╔══
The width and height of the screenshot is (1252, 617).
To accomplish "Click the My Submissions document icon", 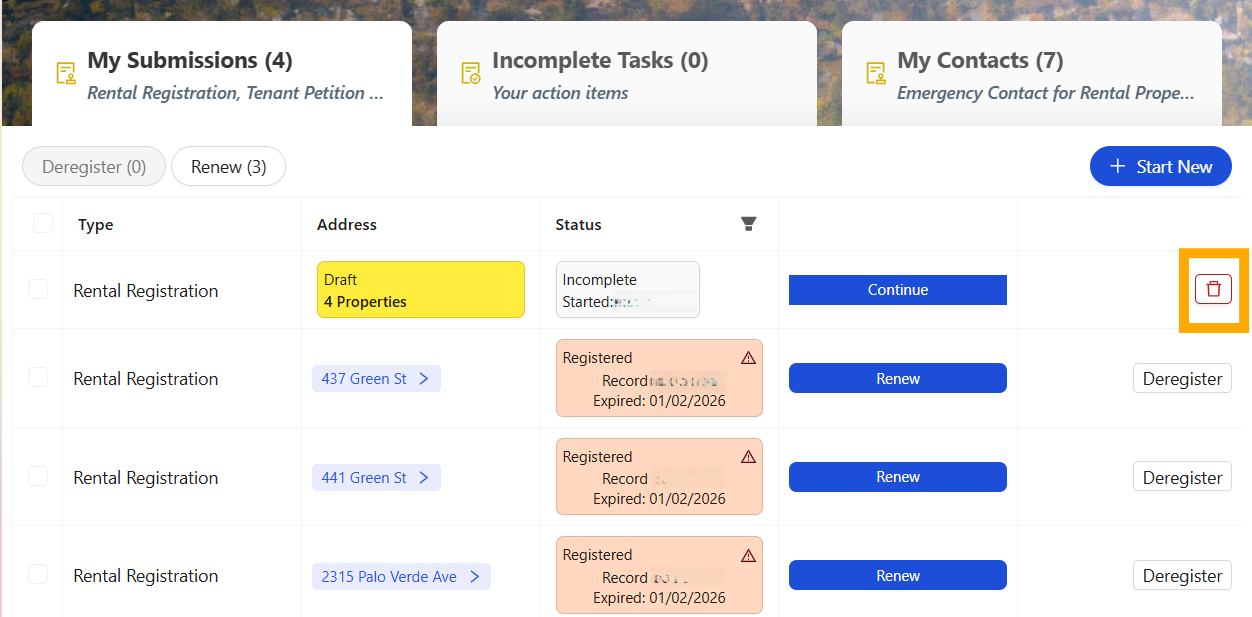I will coord(66,74).
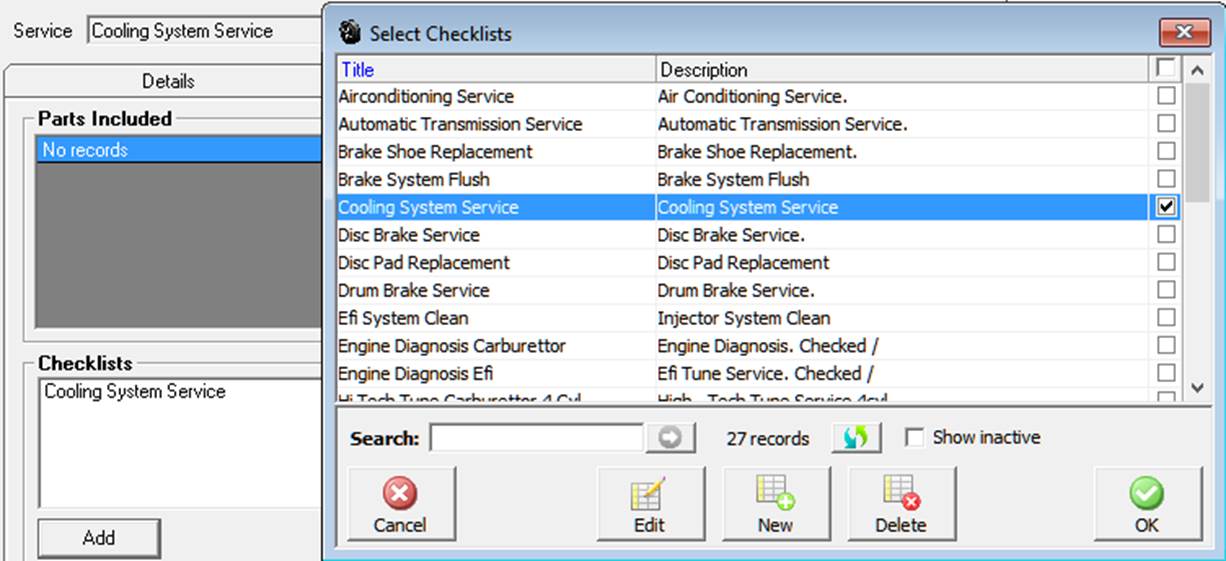
Task: Switch to the Details tab
Action: [167, 81]
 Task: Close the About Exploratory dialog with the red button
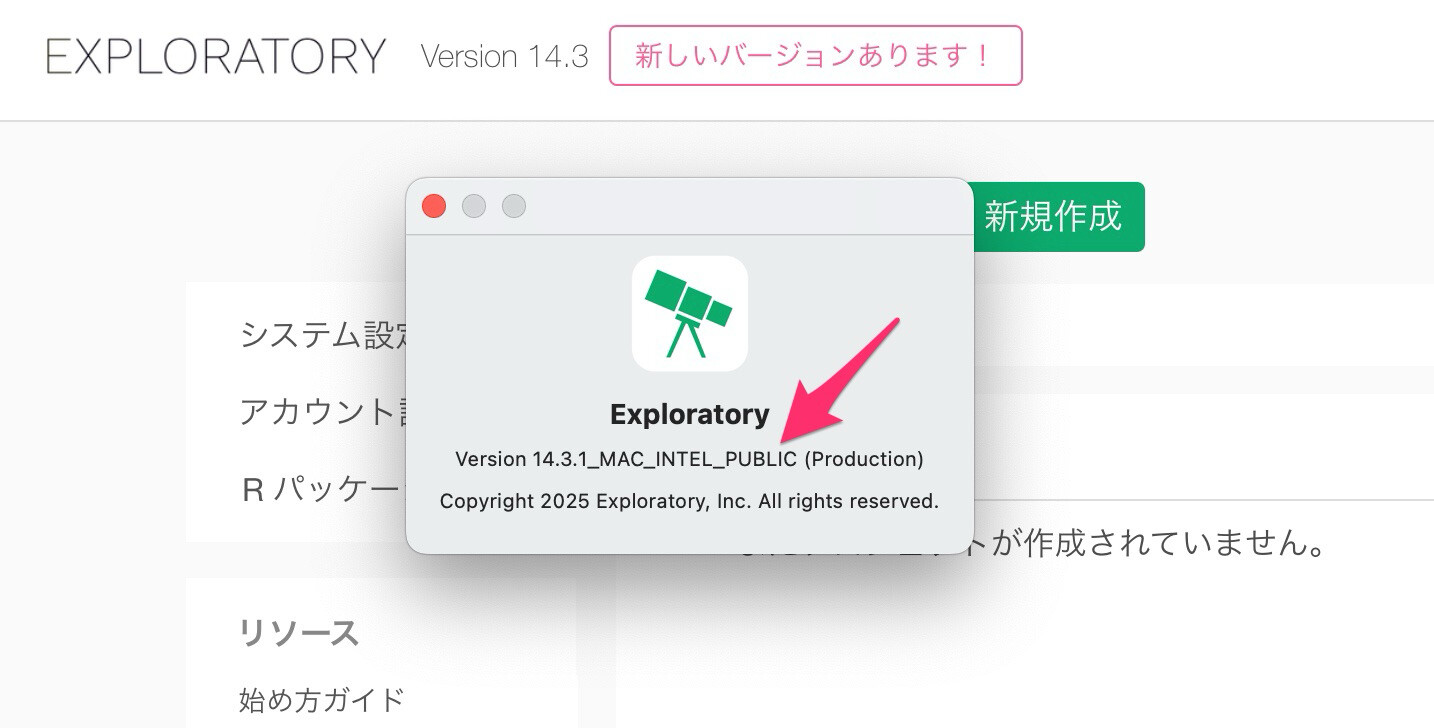pos(434,206)
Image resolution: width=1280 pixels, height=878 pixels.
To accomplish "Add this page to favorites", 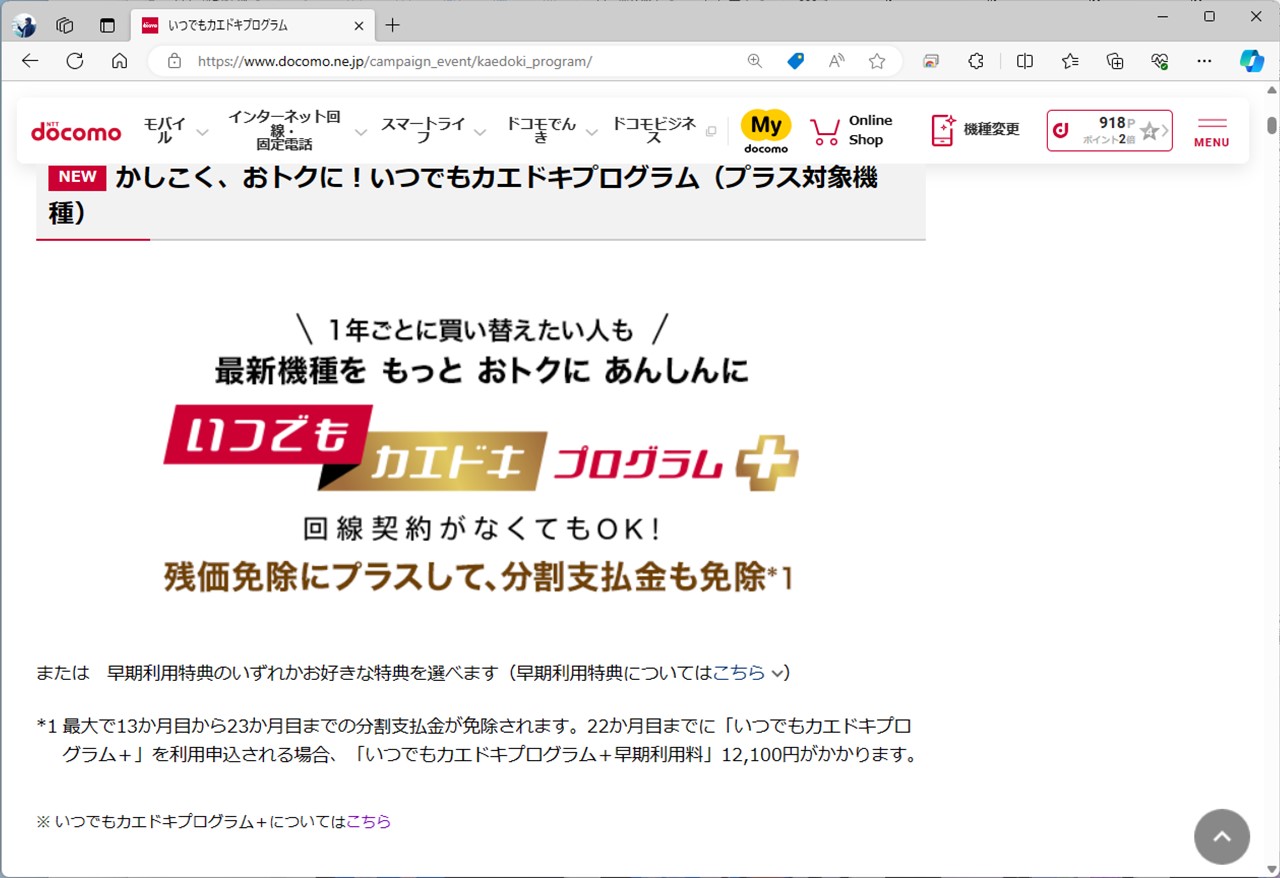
╚══
Format the stretch of the records from the line containing "Task: Close the" through the end as a Markdown table with the columns Row and Line, giving each line its own numbered row. Include only that stretch, skip blank lines, and leave the pictures out.

OUTPUT OF THE TASK ::
| Row | Line |
|---|---|
| 1 |  Task: Close the About Exploratory dialog with the red button |
| 2 | pos(434,206) |
| 3 | Image resolution: width=1280 pixels, height=878 pixels. |
| 4 | To accomplish "Add this page to favorites",  |